If you're like me and you open many PowerShell windows to work on Azure, this tip is for you.

Am I on the right Azure subscription?

At work and at home, I have to deal with a lot of Azure subscriptions. I also use a lot of PowerShell windows to perform the tasks I have to and it can be easy to forget what is the last subscription I selected.

A couple of releases ago, the Azure PowerShell team decided that every time you call Select-AzureSubscription it sets the subscription you specified as default in your user profile. This mean that if you call Select-AzureSubscription in a PowerShell session, every new session created after will use that subscription by default.

This can cause you problems if you have multiple subscriptions and you switch regularly between them. You can think that you are still in a development subscription but a colleague ask you 15 min ago to do something in a production environment and now you will point to this environment in all your new PS sessions. Good luck to explain your boss that you destroyed all VMs in environment B because you thought you were still pointing to environment A.

You can't do much about this behavior, except if you work with Azure profiles (aka memory profiles were introduced in version 0.8.15). What you can do though is just set a visual reminder displaying what is the default Azure subscription of your new PowerShell session.

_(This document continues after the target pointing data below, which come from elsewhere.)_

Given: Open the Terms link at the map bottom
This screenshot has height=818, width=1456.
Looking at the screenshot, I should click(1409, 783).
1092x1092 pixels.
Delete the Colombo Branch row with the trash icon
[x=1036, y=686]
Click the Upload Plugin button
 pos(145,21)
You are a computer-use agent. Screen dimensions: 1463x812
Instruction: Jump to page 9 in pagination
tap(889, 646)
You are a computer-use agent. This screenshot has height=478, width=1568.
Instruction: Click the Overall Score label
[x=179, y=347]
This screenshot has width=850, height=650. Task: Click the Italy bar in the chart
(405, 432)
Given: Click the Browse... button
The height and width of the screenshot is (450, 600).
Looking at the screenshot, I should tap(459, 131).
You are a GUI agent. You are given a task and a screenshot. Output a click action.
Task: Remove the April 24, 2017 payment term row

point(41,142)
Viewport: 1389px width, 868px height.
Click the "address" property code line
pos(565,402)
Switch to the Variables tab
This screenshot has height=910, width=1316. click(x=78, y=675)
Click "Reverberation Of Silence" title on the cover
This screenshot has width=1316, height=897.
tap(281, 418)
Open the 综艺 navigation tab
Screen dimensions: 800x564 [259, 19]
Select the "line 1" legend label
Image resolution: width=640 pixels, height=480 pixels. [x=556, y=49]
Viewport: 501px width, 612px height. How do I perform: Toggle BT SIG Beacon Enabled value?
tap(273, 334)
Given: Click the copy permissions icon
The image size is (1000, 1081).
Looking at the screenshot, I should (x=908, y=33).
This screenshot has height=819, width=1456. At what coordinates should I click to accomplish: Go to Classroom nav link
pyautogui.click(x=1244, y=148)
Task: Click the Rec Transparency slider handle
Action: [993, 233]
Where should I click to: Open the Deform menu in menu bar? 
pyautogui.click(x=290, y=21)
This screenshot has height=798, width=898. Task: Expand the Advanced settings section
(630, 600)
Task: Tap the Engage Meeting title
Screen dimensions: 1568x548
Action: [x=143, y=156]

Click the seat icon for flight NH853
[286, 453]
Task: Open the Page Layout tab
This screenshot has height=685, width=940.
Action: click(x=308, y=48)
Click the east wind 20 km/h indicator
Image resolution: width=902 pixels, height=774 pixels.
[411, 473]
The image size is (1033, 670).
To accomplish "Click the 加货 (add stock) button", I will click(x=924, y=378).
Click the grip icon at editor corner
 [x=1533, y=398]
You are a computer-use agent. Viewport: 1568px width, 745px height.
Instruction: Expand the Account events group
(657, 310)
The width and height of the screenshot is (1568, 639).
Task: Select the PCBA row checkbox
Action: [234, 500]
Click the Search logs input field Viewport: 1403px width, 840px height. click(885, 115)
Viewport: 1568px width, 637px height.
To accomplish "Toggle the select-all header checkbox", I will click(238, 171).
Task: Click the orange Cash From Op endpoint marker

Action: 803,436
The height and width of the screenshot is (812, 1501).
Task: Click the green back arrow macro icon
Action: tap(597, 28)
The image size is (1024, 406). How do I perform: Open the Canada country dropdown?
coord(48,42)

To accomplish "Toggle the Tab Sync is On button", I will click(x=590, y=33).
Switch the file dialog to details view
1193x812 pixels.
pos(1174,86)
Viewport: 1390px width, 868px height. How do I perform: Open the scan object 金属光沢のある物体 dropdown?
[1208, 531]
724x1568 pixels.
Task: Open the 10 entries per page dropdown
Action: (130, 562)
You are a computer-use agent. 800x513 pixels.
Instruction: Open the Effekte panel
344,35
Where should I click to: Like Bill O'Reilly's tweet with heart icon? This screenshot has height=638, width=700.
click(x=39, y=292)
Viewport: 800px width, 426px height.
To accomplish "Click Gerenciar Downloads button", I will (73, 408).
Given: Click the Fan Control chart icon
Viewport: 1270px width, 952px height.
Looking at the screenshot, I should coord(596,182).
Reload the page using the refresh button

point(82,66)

Current Azure subscription visual reminder

With PowerShell you have profiles that enable you to execute custom logic and/or declare variables and functions every time a new PowerShell session is created. You have plenty of control over which host is the target because you can target all hosts or only PowerShell ISE or new PowerShell window for example. We will target all hosts.

To know where your profile file should reside, simply check the $profile variable in PowerShell. It will point in your My Documents folder, more specifically :
%UserProfile%\My Documents\WindowsPowerShell\profile.ps1

What you want to do in there is determine the current subscription and output it to the host.

$azureModule = Get-Module -ListAvailable Azure* | ? ModuleBase -match sdk
if($azureModule) {
    $subscription = Get-AzureSubscription -Current -ErrorAction SilentlyContinue
    if(-not $subscription) {
        $subscriptionMessage = "There is actually no selected Azure subscription."
    }
    else {
       $subscriptionMessage = ("Actually targeting Azure subscription: {0} - {1}." -f $subscription.SubscriptionName, $subscription.SubscriptionId)
    }
    Write-Host -BackgroundColor Black -ForegroundColor Yellow ('Using Azure PowerShell v{0}' -f $azureModule.Version)
    Write-Host -BackgroundColor Black -ForegroundColor Yellow $subscriptionMessage
}

Now every time you'll start a new PowerShell host session you will see this visual clue to remind you where you are pointing.

Azure subscription visual clue

I wish you enjoy this little utility script.